Issue - meetings

To approve the updated ICT Strategy and the new Cyber Security Strategy.

Purpose of report

To consider the updated ICT Strategy and the new Cyber Security Strategy.

Decision

Cabinet approve the:

1.    Updated ICT Strategy 2025 – 2028.

2.    New Cyber Security Strategy 2025 - 2028.

Authority was delegated to the Chief Executive in consultation with the relevant Cabinet Member to correct any typographical and grammatical errors.

Alternative options considered and rejected

The Council could have chosen not to have an ICT or Cyber Security Strategy, but this would not provide a robust framework within which to manage and develop ICT platforms.

Reasons for the decision

The refreshed ICT Strategy ensured the Council continued to provide modern services to residents and employees of the authority.

The ICT Strategy enabled the Council to review emerging technologies and adapt systems to ensure they were fit for purpose and future proofed.

The Cyber Security Strategy was a crucial part of the Council's duty to ensure that all systems were secure and that sensitive data held was safe. Councils must adopt proactive measures to ensure the integrity of their systems, for example:

·       Two-factor authentication (2FA).

·       Antivirus and endpoint protection.

·       Staff training on cyber hygiene (Cyber hygiene refers to the regular practices, habits, and precautions individuals and organisations take to protect their digital systems, devices, and data from cyber threats like malware, phishing and theft).

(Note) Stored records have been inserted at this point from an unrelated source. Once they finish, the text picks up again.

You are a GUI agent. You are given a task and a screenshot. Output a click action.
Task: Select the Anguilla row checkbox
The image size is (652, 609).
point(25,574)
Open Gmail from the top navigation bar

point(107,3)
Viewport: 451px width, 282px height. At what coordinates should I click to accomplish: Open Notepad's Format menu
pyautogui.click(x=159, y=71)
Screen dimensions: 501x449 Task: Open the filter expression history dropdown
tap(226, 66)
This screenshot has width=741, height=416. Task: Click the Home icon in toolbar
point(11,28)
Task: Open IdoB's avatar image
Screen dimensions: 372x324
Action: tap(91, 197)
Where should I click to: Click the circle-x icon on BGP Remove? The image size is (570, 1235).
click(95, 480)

·       Regular security audits aligned with the National Cyber Security Centre’s Cyber Assessment Framework (CAF)

As Councils increasingly delivered services online, they must ensure digital platforms were secure, accessible, and inclusive. A strong Cyber Security Strategy reassured residents and businesses that their data was protected, fostering trust in digital services.

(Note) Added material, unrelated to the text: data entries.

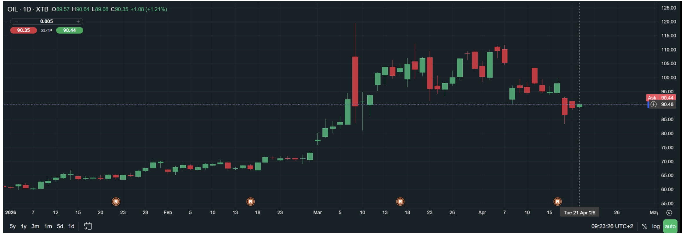Click the red sell button at 90.35

click(x=23, y=30)
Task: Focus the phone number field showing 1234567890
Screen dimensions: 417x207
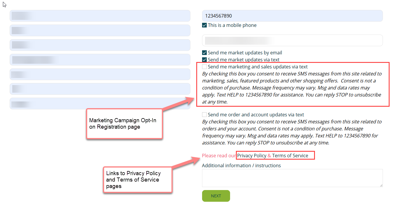Action: (292, 16)
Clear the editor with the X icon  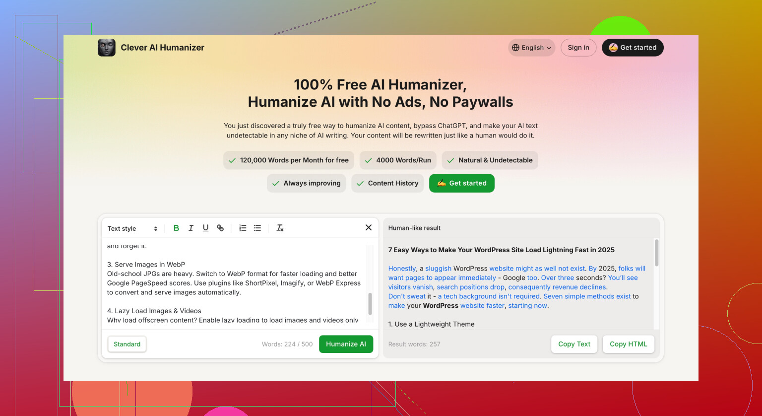[x=369, y=227]
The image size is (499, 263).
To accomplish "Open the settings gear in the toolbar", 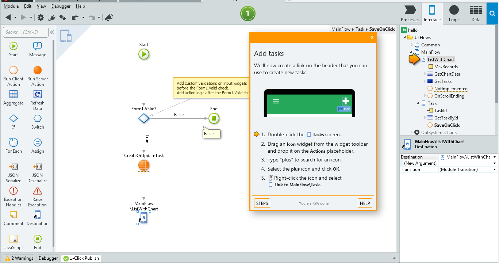I will 41,17.
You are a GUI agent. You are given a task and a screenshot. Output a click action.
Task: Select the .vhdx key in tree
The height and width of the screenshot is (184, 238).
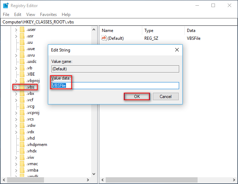[32, 151]
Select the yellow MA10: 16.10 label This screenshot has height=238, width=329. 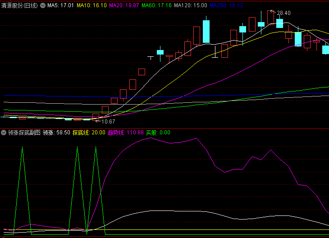(91, 5)
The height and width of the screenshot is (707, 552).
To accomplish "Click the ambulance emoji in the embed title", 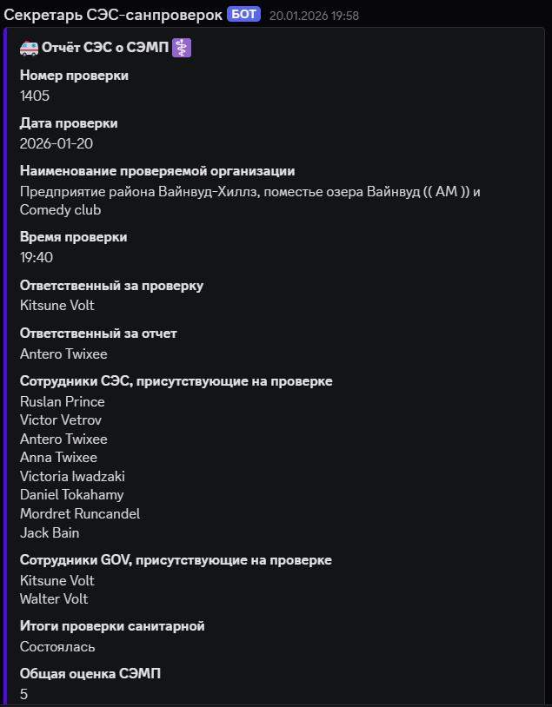I will 29,49.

The Cyber Security Policy responded to the increasing threat of cyber attacks, and robust protection of systems and data. It documented proactive investment in cyber security measures, and alignment with the cyber assessment framework, whilst building risk aware infrastructure.

The following points were highlighted during debate:

·       Services requiring servers were increasingly moving to cloud-based solutions as opposed to on site server infrastructure. SKDC had robust off-site backup, with less reliance on physical servers. Most systems were now remote.

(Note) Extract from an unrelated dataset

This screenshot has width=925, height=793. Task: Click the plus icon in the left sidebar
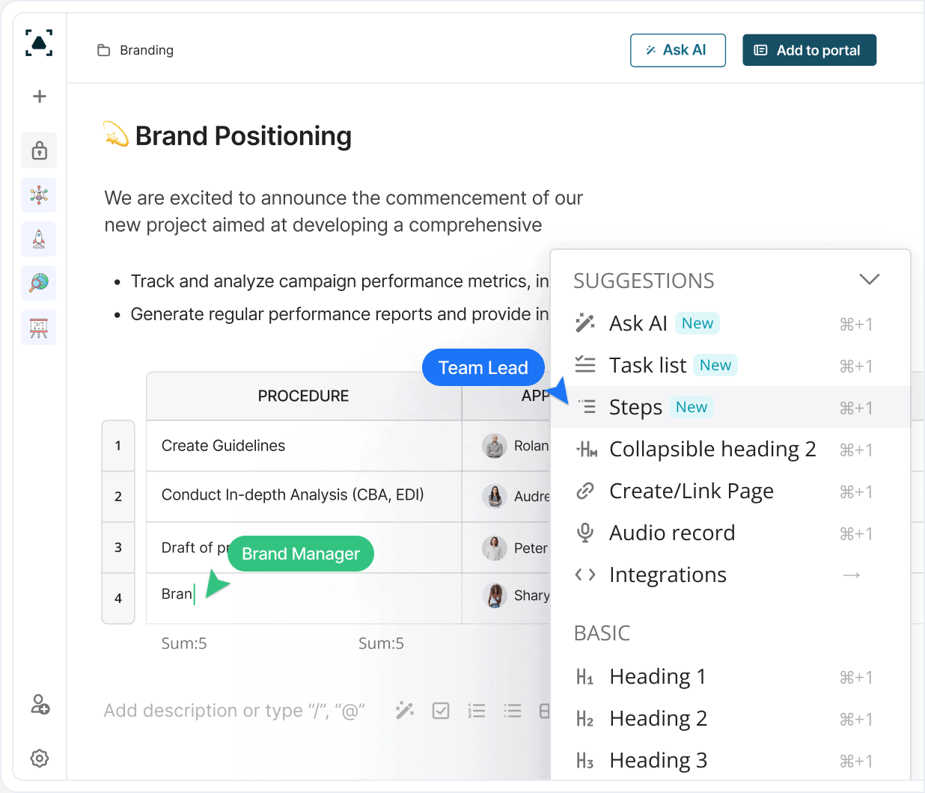coord(40,97)
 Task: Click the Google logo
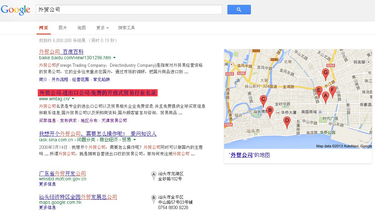(x=15, y=10)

·       Cyber-attacks were the Council’s single biggest risk. SKDC had signed up to the Cyber Prevention Network and systems were frequently tested for resilience. Backups occured every 15 minutes and offsite backup plans were in place.

·       Service recovery times depended on the incident, but recovery times were routinely tested.

·       The depot was used as a backup location to give resilience to the authority. Each service area had a Business Continuity Plan.